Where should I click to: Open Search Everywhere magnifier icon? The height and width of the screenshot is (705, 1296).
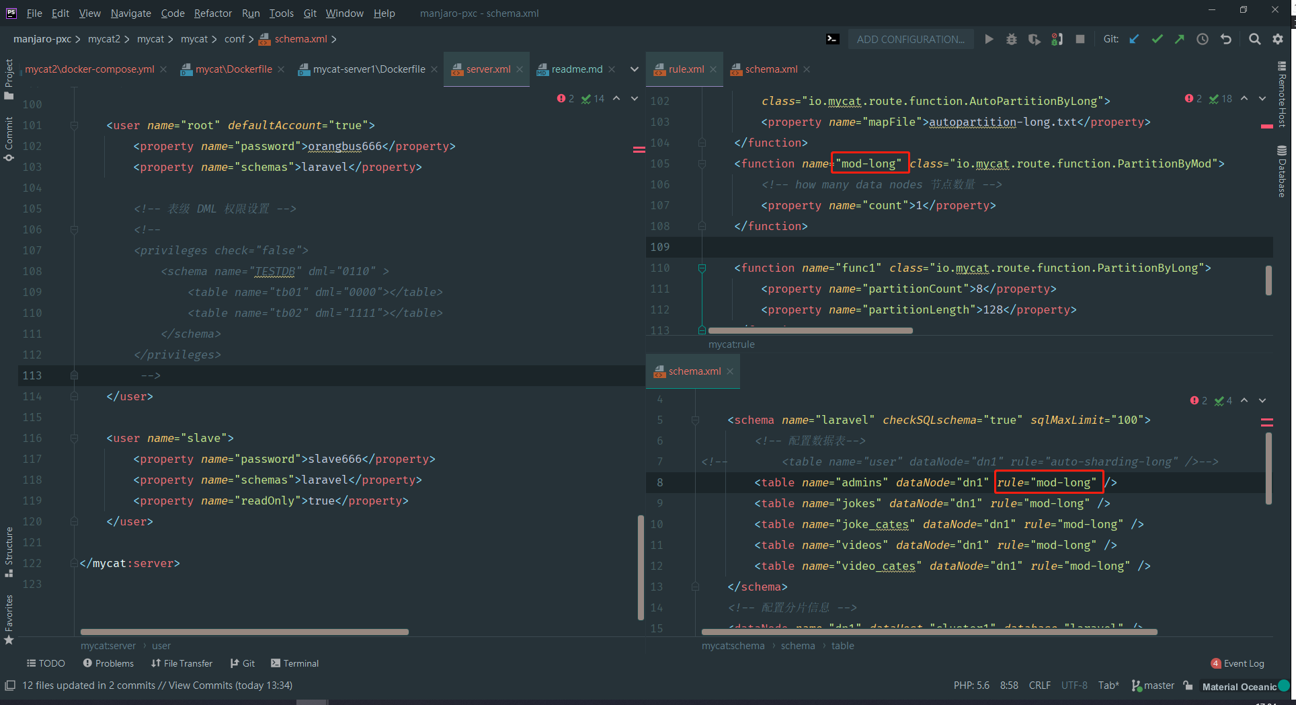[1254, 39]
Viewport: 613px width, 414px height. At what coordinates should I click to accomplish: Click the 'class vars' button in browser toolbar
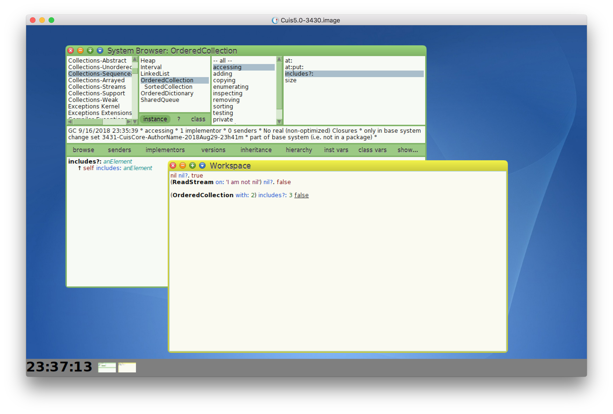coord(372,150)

══════════════════════════════

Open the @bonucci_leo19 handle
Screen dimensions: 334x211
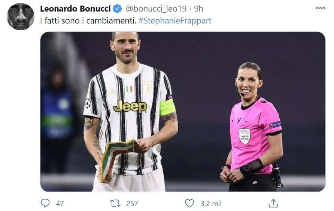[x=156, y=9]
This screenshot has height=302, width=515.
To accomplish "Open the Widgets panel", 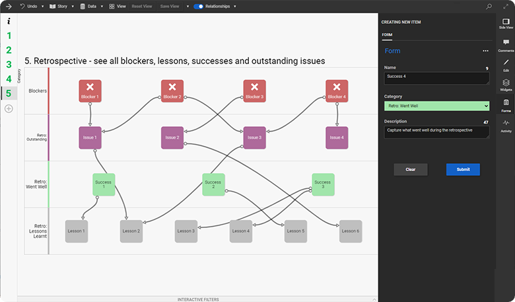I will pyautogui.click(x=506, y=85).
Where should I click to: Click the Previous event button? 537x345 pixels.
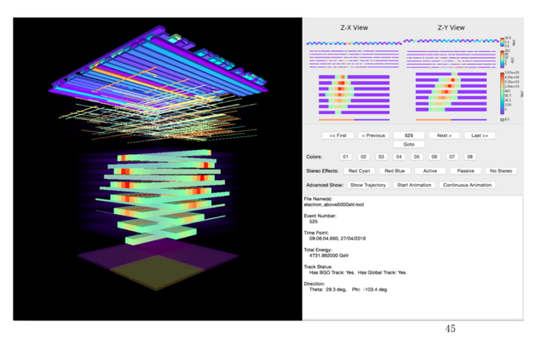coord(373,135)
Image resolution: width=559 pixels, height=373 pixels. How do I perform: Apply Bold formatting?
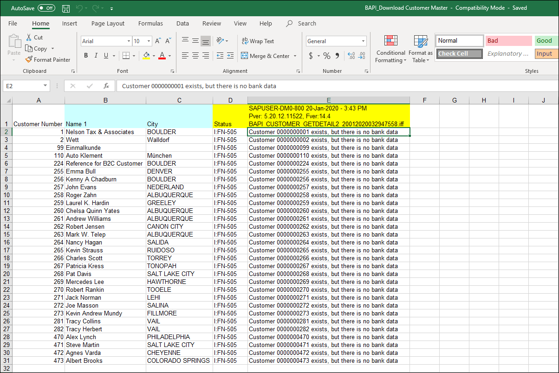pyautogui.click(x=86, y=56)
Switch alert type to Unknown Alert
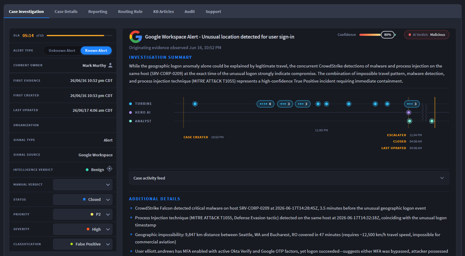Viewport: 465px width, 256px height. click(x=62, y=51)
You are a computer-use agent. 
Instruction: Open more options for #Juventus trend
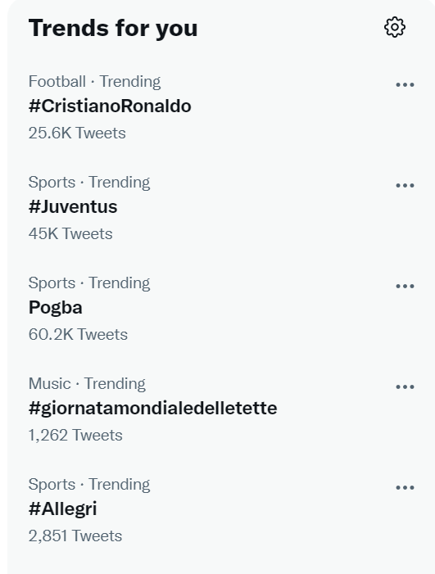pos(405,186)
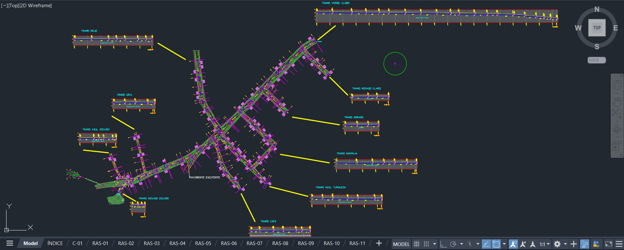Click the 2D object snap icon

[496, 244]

══════════════════════════════

Using the entries above, transcribe every line from the line containing "Image resolution: width=559" through the line containing "You are a computer-use agent.". Do not copy pictures.

### ANSWER TO THIS TASK
Image resolution: width=559 pixels, height=373 pixels. How do I perform: Apply Bold formatting?
pyautogui.click(x=86, y=56)
Switch alert type to Unknown Alert
Viewport: 465px width, 256px height. click(x=62, y=51)
You are a computer-use agent. 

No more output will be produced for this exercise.